**Extrait choisi:**
/---

Tous les trous noirs stellaires identifiés actuellement ont été détectés grâce à l’émission de rayons X provenant de l’accrétion de gaz venant d’une étoile compagnon. Ces systèmes binaires possèdent tous un trou noir de moins de 30 masses solaires. Cependant, les modèles prédisent que ces trous noirs peuvent également être détectés par la mesure de la vitesse radiale de l’étoile compagnon. En utilisant cette méthode, des astrophysiciens ont récemment détecté, dans la Voie lactée, un de ces systèmes binaires dans lequel le trou noir possède une masse d’environ 70 fois celle du Soleil. Et actuellement, la formation d’un tel objet massif dans la Voie lactée pose quelques problèmes théoriques.
La composition chimique des étoiles les plus massives de notre galaxie suggère qu’elles perdent la plus grande partie de leur masse à la fin de leur vie, à la suite d’explosions et de vents stellaires puissants, avant que le noyau de l’étoile ne s’effondre en trou noir.
Les étoiles dans la gamme de masse qui pourraient produire un trou noir devraient finir leur vie dans ce que l’on appelle une supernova à instabilité de paire, qui efface complètement le noyau stellaire. La question se pose donc pour le trou noir LB-1 et sa masse inexplicable.
« Les trous noirs d’une telle masse ne devraient même pas exister dans notre galaxie, selon la plupart des modèles actuels d’évolution stellaire » déclare l’astronome Jifeng Liu de l’Observatoire national d’astronomie de Chine. « LB-1 est deux fois plus massif que ce que nous pensions possible. Maintenant, les théoriciens devront relever le défi d’expliquer sa formation ». L’étude a été publiée dans la revue Nature.
Un système binaire découvert via la méthode de mesure de la vitesse radiale
Les trous noirs, sauf s’ils accumulent activement de la matière, un processus qui fait briller cette dernière sur plusieurs longueurs d’onde du spectre, sont littéralement invisibles. Ils ne dégagent aucun rayonnement détectable : pas de lumière, pas d’ondes radio, pas de rayons X, etc. Mais cela ne signifie pas qu’ils sont totalement indétectables.

\---

**Consignes:**
(a) Transcrivez mot pour mot le passage du texte sur le trou noir LB-1 qui commence par « La composition chimique » et se poursuit jusqu'à « sa masse inexplicable. ».
(b) Reprenez le texte sur le trou noir LB-1 après sa dernière phrase et rédigez-en la suite.
Les entrées qui suivent ne sont pas nécessaires.

**Données fournies:**

/---

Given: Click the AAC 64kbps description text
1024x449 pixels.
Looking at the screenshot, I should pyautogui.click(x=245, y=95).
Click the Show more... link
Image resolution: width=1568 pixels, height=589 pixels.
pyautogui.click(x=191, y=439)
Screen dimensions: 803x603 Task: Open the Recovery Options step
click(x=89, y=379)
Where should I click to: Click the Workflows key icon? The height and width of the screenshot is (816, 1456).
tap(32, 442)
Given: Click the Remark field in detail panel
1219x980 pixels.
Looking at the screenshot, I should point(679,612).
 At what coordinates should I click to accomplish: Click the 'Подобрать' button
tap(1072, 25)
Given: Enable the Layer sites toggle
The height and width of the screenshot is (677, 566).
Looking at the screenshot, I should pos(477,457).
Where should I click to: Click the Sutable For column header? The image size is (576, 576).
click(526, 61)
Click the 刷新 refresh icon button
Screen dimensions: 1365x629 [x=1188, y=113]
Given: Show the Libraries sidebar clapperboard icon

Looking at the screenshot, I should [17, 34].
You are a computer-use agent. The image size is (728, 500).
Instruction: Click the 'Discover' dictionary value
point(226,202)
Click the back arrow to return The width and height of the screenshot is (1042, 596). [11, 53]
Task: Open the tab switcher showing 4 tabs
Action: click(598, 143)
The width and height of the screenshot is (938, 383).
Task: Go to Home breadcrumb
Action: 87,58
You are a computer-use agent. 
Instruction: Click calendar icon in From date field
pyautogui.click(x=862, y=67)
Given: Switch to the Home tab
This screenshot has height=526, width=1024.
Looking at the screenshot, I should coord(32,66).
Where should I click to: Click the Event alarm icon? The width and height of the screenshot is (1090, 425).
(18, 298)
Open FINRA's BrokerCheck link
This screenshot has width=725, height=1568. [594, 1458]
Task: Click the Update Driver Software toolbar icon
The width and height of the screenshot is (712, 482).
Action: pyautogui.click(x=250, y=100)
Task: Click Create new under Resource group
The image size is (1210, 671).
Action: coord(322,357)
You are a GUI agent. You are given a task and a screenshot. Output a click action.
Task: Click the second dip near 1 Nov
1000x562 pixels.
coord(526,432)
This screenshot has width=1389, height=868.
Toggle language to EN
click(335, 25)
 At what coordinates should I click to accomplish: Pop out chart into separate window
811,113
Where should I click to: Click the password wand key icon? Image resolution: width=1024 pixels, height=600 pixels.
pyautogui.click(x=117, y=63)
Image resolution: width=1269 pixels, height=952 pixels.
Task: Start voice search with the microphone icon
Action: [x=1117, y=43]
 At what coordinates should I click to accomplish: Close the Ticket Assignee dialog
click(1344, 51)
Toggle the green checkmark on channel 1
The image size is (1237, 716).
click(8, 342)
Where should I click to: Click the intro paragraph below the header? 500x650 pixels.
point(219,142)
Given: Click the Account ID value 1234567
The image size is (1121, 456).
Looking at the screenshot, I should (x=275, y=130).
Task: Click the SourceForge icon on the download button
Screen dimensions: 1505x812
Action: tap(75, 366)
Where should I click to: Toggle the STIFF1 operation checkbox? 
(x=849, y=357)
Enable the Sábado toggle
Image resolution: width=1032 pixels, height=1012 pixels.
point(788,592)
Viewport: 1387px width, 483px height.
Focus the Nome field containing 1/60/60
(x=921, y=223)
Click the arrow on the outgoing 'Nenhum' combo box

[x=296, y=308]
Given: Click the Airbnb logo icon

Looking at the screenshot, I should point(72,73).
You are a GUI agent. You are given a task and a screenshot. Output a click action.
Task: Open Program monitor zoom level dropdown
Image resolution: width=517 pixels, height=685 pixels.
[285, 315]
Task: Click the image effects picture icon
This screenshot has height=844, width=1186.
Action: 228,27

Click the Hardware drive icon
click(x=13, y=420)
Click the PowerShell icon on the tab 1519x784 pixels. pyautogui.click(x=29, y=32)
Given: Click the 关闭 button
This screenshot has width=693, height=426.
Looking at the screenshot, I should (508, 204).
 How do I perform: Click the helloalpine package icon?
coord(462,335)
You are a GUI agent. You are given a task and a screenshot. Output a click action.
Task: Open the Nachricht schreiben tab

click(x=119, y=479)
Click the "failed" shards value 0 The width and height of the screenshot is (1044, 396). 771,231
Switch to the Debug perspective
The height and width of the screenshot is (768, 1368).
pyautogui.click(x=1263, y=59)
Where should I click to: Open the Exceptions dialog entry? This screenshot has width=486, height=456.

\---

**Réponses rédigées:**
(a)
La composition chimique des étoiles les plus massives de notre galaxie suggère qu’elles perdent la plus grande partie de leur masse à la fin de leur vie, à la suite d’explosions et de vents stellaires puissants, avant que le noyau de l’étoile ne s’effondre en trou noir.
Les étoiles dans la gamme de masse qui pourraient produire un trou noir devraient finir leur vie dans ce que l’on appelle une supernova à instabilité de paire, qui efface complètement le noyau stellaire. La question se pose donc pour le trou noir LB-1 et sa masse inexplicable.

(b)
En 1783, le spécialiste des sciences naturelles John Michell (le premier à proposer l’existence de trous noirs) a suggéré que des trous noirs peuvent être détectés s’ils sont orbités par quelque chose qui émet de la lumière, telle qu’une étoile compagnon, qui serait étirée autour du centre de gravité mutuel du système binaire résultant.
C’est ce que l’on appelle maintenant la méthode de la vitesse radiale. C’est l’un des principaux moyens de rechercher et de confirmer l’existence d’exoplanètes difficiles à voir lorsqu’elles exercent une faible influence gravitationnelle sur leurs étoiles. Et elle peut également être utilisée pour trouver d’autres objets invisibles, tels que les trous noirs.
Liu et ses collègues utilisaient le Large Sky Area Multi-Object Fiber Spectroscopic Telescope (LAMOST) en Chine pour la recherche de ces étoiles vacillantes. Mais il a fallu des observations de suivi utilisant les puissants Gran Telescopio Canarias en Espagne et le Keck Observatory aux États-Unis pour révéler la nature étonnante de ce que les scientifiques avaient découvert.
Une supernova particulière à l’origine de la formation du trou noir ?
L’étoile, âgée d’environ 35 millions d’années et faisant environ huit fois la masse du Soleil, tourne autour du trou noir tous les 79 jours sur ce que les chercheurs ont appelé une orbite « étonnamment circulaire ». Un autre trou noir d’une masse similaire a été détecté, atteignant environ 62 masses solaires. Il a été créé à la suite d’une collision entre deux trous noirs d’une paire binaire — GW150914, la première détection directe d’ondes gravitationnelles jamais réalisée.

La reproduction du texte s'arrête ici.